> TASK DESCRIPTION: Exactly reproduce the line containing "Click the word" and all later lines to the end of the entries, leaving the pictures out of your copy.

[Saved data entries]
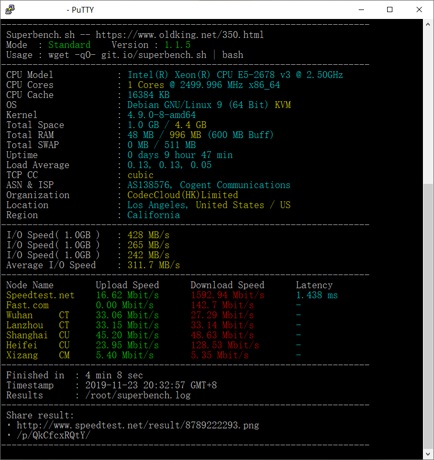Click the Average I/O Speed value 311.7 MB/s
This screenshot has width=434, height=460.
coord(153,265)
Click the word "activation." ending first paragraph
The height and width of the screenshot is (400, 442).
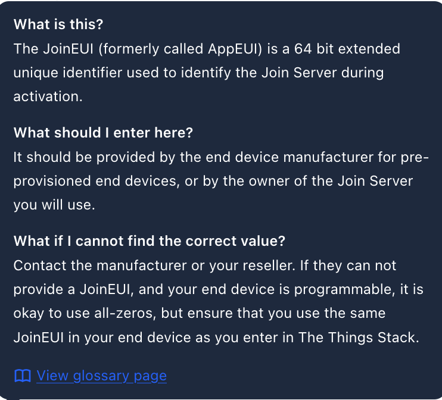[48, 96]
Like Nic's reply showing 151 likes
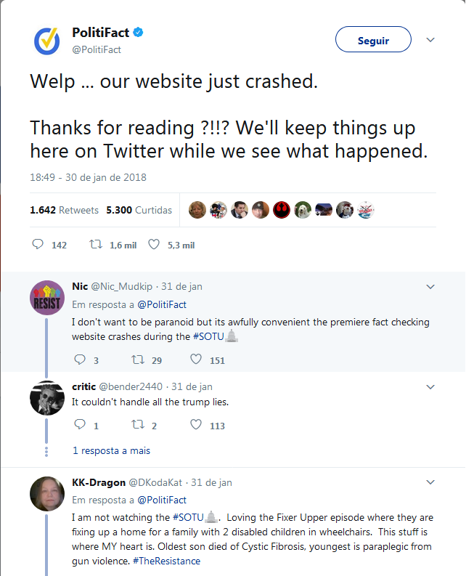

> TASK RESPONSE:
Click the word "activation." ending first paragraph
The height and width of the screenshot is (400, 442).
[48, 96]
Like Nic's reply showing 151 likes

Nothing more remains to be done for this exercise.